The FTSE100 has really given us the complete picture of why every trader (including myself) needs to work hard at becoming a master of technical trading. From way back in December all the way to the current day, we have seen just one asset class single handedly generate over +9%. +3% on the way up and now almost +6% on the way down. As we have seen in the last few trading days, the sell trade has generated a much more aggressive and speedy profit compared to the slow and steady buy trade. I often get asked which direction I have a preference on and that is always to sell as price falls quicker on fear than it does on greed. The phrase I love to illustrate this with is that ”the bull (up trending market) walks up the stairs, whilst the bear (down trending market) jumps out the window”! A phrase that typifies this sort of behaviour in the market perfectly. But irrelevant of my preference on direction, I will take a trade in either direction, so long as the technical clues are present and providing me with strong evidence to take a trade.

The clues we looked for to enter the buy, and then manage it, are exactly the same for the sell trade. We are not having to learn a new set of skills. We just keep applying the same analysis over and over again, only taking trades when enough evidence has presented itself to do so. This way, we get better and better at the process over time, and the prize will naturally follow.

So well done to the many of you whom took this trade, January is going to be a very strong month indeed. This trade could run a little further before bouncing, or it may even break the support level. Either way, we will let the charts tell us what to do and act accordingly.

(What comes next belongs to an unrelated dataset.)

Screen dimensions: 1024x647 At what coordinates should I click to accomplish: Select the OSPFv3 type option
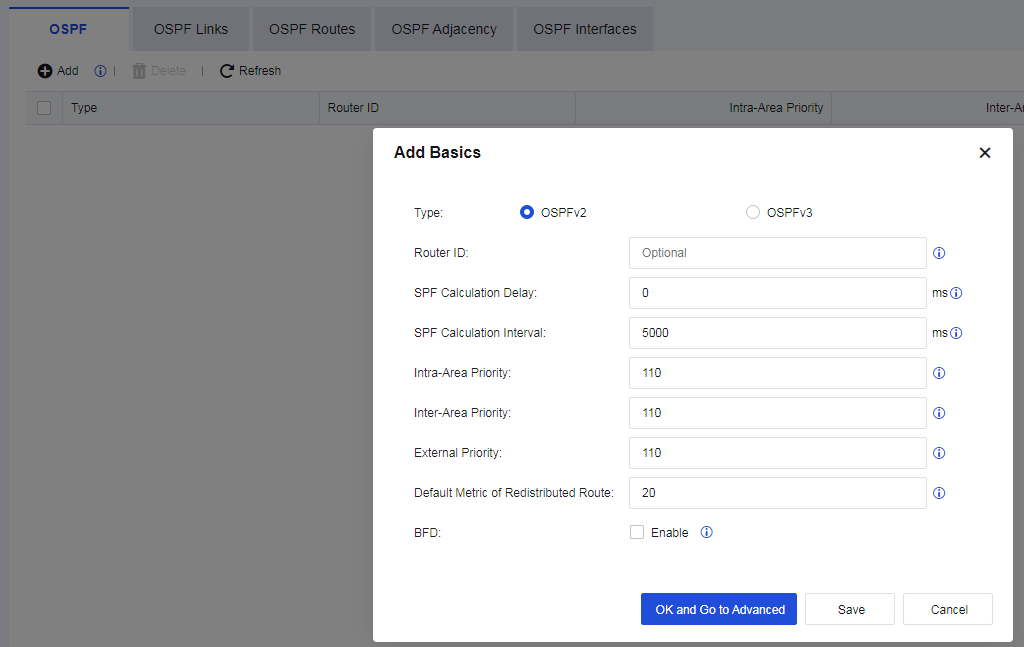[753, 212]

Best wishes for the remainder of the month.

Tom

9 Comments

  • Andrew

    Thanks Tom!

    Reply
    • Tom

      Pleasure Andrew…Tom

      Reply
  • Steve

    Hi Tom

    I’m interested what you would do now on FTSE 100. It has hit the Trend Line with an inside bar today and also bouncing off the Daily 200ema. A nice Ascending Triangle wedge on the Weekly and also bouncing off the Weekly S2. One doubt if have is no Stochastic Divergence, which I like to see. Im not asking for advice, just interested on how you see it. I’ll probably take on the break of today’s high to the top of the Trend Line around 6850.

    Reply
    • Tom

      Hello Steve

      Thanks for the note. It’s an interesting one isn’t it, this asset has been playing ball so beautifully within that wedge pattern. You have pointed out some significant reasons to take the trade, excellent analysis. Added to this there is a smidgen of hidden divergence on the current low compared to the previous low (December’s bounce off support) and a seasonal bias for stocks to rally towards the back end of January. We are also back down in oversold territory. So there is certainly a strong argument there.

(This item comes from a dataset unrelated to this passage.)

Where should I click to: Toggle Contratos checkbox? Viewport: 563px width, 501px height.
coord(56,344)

      Concern lies with the fact that we have just come off the back of significant divergence which essentially caused the topping out of the market but I feel there is still room for at least +1% by when we will be banking further profit before moving stop’s to b/e.

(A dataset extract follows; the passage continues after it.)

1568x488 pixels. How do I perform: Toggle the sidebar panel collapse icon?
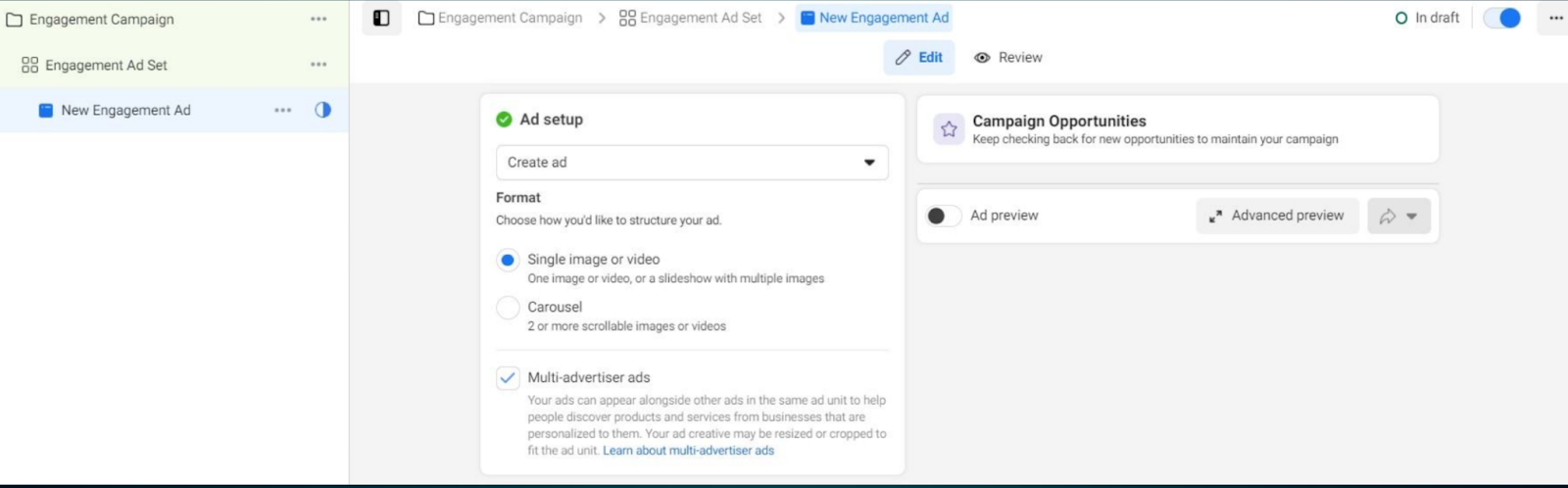click(x=381, y=18)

      So I look at it this way. This market is acting very technically right now against support and resistance levels. The best case reward is a healthy return to the top of the wedge (another potential +5%) whilst the worst case scenario is a losing trade). We have benefited so much from this one asset class alone to have margin for a little error 🙂

      Levels will break eventually, and who knows for sure when that will happen, it may happen this time but if this is the case we will then arm ourselves to then take advantage of that scenario too i.e. re-tests of the levels.

      I wanted to keep the answer brief and to the point, which I clearly haven’t 🙂 , but hopefully this gives a little extra to your own thoughts.

      Best wishes

      Tom

      Reply
      • Steve Coppock

        Thanks for the reply, Tom. Let’s see what happens….

        Reply
        • Tom

          Well the market has broken the key level now pretty convincingly so no long trade to play but potentially a short opportunity in due course if we get a clean retracement.

          Reply
    • Tom

      Also if you took the EURGBP short there is now a nice swing high to tuck your stop above around the 8315 level to lock in a bit more profit

      Gold also, I will be tucking my stop just under the horizontal support (as per last Sunday’s video) around 1230.00 area.

      Tom

      Reply
  • Tariq

    Hi Tom,

    Hope you are doing well. I was wondering how come you managed the trade differently on the way down? As you moved it by percentage terms rather than the retracement? Is it because the move was so rapid and heading towards the bottom of the channel? So locking in the profits just incase the trade turned? That’s my understanding of why you did it. Can you please correct me if I’m wrong? Thanks

    Tariq

    Reply
    • Tom

      Hello Tariq

      Thanks for your note. I am doing really well thanks buddy, hope you are too…

      You are spot on. I try not to let myself be fixed to 1 particular stop management as trades will act in different ways. With most trades, they slowly but surely weave their way up or down and you use these movements to trail. However the FTSE dropped so quickly and so aggressively without retracement and thus there was no technical landmark to trail behind. So the adopted method I used was the % trail to enable me to quickly lock in profit, whilst still having a mathematical methodology.

      One thing I will always do is move stop on trade 2 to breakeven once the market has moved 1% in my direction. This is to ensure I can get my trades to break even (and therefore reduce the potential of a loss to zero) once the market has started to move nicely in my favour.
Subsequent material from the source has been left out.